* [Records from a collection]:
──────────────────────────────

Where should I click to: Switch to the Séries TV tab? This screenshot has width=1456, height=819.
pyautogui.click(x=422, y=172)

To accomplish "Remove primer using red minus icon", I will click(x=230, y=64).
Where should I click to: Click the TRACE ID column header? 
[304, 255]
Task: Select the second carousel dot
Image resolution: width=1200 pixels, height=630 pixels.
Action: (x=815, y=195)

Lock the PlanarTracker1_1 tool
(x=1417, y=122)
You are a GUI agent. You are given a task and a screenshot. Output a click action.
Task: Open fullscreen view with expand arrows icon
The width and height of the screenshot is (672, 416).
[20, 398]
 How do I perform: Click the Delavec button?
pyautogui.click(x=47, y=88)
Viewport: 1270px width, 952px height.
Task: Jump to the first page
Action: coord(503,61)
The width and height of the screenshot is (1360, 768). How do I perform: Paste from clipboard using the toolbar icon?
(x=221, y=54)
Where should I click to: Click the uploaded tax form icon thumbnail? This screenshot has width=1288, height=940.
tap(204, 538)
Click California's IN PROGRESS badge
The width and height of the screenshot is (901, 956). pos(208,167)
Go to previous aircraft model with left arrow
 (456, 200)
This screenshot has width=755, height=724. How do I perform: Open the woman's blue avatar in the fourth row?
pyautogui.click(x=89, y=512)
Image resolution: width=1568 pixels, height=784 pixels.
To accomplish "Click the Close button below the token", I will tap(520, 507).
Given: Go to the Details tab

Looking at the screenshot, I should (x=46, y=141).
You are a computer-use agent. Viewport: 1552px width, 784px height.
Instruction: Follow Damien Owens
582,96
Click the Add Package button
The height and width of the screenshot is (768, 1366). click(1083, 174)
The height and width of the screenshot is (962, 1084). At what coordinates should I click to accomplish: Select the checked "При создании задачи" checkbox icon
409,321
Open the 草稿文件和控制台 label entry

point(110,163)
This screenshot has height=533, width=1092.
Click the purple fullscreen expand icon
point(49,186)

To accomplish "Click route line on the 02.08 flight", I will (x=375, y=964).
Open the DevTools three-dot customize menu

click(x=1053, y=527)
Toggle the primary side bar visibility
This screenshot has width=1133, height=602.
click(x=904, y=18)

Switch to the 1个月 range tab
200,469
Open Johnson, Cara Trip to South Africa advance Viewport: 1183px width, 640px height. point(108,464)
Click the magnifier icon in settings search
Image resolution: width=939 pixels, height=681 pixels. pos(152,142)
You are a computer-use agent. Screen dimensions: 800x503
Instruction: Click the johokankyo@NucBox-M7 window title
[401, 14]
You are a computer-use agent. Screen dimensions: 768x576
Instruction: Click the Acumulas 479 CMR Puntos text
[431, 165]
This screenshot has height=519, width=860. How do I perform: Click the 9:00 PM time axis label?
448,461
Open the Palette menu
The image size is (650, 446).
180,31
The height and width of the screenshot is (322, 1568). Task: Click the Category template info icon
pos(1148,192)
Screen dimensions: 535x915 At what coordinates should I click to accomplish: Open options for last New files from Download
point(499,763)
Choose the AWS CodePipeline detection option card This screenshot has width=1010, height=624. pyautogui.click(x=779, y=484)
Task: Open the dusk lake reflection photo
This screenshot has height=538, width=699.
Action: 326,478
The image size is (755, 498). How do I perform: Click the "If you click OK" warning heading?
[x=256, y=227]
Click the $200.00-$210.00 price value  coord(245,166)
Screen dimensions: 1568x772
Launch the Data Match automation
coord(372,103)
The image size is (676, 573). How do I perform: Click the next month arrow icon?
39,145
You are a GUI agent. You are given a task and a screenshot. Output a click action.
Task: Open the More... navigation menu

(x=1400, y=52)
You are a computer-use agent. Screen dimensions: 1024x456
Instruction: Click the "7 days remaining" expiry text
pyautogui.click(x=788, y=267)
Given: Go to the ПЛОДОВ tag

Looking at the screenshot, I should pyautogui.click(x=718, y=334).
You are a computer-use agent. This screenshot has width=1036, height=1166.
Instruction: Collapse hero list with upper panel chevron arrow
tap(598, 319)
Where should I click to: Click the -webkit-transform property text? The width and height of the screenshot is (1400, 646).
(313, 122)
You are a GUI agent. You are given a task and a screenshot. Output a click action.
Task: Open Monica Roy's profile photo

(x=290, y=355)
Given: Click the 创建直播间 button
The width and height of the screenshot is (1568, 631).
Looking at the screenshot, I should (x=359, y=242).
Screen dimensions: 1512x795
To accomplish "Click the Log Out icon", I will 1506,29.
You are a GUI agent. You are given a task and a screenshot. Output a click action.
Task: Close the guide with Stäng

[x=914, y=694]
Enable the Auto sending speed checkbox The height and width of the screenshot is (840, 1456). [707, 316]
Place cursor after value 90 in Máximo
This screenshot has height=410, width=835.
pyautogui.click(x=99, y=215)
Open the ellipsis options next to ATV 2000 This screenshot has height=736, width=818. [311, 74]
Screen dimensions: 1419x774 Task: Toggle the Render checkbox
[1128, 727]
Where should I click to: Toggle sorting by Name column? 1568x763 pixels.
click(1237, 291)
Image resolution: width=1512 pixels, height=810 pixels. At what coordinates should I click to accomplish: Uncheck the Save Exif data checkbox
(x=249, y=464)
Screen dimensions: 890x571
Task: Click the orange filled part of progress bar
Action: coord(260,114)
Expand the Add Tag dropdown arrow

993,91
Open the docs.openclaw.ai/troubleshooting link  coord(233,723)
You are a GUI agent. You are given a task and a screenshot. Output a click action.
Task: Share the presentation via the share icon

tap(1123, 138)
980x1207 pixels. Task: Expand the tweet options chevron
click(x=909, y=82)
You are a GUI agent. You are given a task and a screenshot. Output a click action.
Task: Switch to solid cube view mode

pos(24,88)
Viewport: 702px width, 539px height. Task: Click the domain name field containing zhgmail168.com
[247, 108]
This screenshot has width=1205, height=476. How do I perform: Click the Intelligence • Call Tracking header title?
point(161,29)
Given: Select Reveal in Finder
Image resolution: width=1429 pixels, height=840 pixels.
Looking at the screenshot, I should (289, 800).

──────────────────────────────

Copy out the entries exactly. Begin at the first line and end with the line that has "Task: Open fullscreen".

* [Your solution]:
Where should I click to: Switch to the Séries TV tab? This screenshot has width=1456, height=819.
pyautogui.click(x=422, y=172)

To accomplish "Remove primer using red minus icon", I will click(x=230, y=64).
Where should I click to: Click the TRACE ID column header? 
[304, 255]
Task: Select the second carousel dot
Image resolution: width=1200 pixels, height=630 pixels.
Action: (x=815, y=195)

Lock the PlanarTracker1_1 tool
(x=1417, y=122)
You are a GUI agent. You are given a task and a screenshot. Output a click action.
Task: Open fullscreen view with expand arrows icon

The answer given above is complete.